Pentagon chief: Iraq's Kurdish forces 'model' for fighting ISIL
ARBIL, Iraq - Reuters
AFP photo
U.S. Defence Secretary Ash Carter called Iraq's Kurdish fighters a model for the kind of force needed to defeat Islamic State of Iraq and the Levant (ISIL) as he made an unannounced visit on July 24 to the capital of Iraq's Kurdistan region.While Iraq's army has struggled, the Kurdish region's security forces, or peshmerga, have rolled back ISIL militants in northern Iraq and expanded the formal boundary of their semi-autonomous region.
"Here the peshmerga are pretty far along in their capabilities, so they can win on the ground here with our help," Carter said in Arbil, noting coalition support, including training, arms, intelligence and air strikes.
Carter met the Kurdistan region's President Massoud Barzani, a veteran guerrilla leader who fought Saddam Hussein for decades. He also spoke with U.S. and coalition troops advising and training the peshmerga.
Carter's visit to arbil came a day after the Pentagon chief travelled to Baghdad to meet Iraqi leaders as they advance plans to recapture the city of Ramadi which fell to ISIL in May.
The loss of Ramadi was the Iraqi army's worst defeat since the radical Sunni militants swept through northern Iraq last summer. It came despite a daily campaign of U.S.-led coalition air strikes meant to bolster Iraqi forces on the ground.

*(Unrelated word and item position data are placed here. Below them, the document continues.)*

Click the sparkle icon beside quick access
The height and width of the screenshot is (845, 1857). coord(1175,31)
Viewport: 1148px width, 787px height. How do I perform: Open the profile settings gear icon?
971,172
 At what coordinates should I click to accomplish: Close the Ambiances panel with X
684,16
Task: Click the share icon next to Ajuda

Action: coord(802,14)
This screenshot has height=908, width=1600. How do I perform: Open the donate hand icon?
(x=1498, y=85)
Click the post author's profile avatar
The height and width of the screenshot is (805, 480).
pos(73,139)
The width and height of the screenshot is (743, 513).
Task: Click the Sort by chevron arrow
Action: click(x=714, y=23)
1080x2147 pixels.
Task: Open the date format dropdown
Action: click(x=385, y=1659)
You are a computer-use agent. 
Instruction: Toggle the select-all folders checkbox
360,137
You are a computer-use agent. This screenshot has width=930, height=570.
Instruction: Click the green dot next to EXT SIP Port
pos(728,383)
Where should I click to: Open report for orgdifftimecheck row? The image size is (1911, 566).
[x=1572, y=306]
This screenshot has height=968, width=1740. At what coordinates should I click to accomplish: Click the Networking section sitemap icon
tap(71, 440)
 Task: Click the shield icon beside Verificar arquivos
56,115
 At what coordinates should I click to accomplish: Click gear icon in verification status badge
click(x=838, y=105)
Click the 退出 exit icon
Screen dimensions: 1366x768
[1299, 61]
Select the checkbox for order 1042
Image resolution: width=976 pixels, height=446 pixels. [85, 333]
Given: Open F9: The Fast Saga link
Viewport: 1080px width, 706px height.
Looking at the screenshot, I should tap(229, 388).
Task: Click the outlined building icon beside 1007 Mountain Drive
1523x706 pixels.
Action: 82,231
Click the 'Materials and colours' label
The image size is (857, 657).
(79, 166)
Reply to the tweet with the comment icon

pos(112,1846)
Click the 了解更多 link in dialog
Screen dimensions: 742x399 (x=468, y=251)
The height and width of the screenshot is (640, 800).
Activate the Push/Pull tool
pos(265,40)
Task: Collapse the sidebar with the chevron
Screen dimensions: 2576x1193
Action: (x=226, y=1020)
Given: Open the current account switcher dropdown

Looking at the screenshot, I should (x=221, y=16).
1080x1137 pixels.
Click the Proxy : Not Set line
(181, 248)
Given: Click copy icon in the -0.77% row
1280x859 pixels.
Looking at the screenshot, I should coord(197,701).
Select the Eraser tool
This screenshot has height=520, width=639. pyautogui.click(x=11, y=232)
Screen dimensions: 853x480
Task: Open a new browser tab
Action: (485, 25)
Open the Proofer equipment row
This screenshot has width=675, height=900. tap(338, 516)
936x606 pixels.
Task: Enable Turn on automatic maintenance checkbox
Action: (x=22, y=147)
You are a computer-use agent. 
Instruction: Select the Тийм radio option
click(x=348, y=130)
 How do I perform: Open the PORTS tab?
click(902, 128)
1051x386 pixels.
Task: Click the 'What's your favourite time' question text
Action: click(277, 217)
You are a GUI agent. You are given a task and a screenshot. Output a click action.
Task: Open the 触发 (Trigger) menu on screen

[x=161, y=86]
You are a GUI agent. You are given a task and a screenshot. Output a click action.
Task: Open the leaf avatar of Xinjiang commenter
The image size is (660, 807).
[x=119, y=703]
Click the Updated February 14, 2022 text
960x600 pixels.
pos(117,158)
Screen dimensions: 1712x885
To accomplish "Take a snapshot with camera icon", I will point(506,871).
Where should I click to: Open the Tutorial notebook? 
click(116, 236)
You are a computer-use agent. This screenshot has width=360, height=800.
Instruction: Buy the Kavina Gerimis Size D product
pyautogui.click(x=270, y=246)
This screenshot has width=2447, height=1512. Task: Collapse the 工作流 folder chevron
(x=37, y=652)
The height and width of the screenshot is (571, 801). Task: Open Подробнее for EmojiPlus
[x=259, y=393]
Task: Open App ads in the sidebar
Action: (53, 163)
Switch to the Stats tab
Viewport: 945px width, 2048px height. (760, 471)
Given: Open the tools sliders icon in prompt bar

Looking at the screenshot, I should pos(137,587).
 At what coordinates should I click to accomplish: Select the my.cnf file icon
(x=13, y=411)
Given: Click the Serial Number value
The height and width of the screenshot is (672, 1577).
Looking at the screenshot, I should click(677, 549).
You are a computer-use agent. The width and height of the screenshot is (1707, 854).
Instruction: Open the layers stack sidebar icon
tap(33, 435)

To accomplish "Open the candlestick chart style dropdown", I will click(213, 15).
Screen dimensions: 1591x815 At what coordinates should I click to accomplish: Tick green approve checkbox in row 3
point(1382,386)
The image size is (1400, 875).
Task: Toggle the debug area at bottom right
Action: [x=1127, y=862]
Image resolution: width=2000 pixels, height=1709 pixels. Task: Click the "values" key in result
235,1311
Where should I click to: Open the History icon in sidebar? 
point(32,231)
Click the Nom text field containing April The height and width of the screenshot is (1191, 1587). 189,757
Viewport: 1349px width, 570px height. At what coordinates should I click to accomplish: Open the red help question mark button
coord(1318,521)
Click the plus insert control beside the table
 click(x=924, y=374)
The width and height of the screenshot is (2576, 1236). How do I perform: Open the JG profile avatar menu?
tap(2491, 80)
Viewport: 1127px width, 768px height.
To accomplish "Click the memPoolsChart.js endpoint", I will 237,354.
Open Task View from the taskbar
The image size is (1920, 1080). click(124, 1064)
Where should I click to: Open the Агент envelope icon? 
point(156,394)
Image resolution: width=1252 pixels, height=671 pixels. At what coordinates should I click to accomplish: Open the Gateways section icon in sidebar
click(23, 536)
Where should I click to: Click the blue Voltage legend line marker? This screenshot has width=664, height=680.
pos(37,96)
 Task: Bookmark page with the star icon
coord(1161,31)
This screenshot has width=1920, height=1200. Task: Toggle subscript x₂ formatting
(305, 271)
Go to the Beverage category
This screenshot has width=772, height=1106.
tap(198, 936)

Carter noted that some parts of Iraq's security forces were just as capable as the peshmerga, as well as some Kurdish forces in Syria.
"We are trying to build up a force throughout the territory of Iraq, and then some day ... in Syria," Carter told coalition troops in Erbil. Here (in) Kurdistan ... the Peshmerga is the model of what we're trying to achieve."
Kurdish help may be key to Iraq's hopes of winning upcoming battles in Iraq. The U.S. military has estimated that eventually Iraq will need three brigades from the Kurdish region, as well as six from the Iraqi army, to recapture Mosul from ISIL.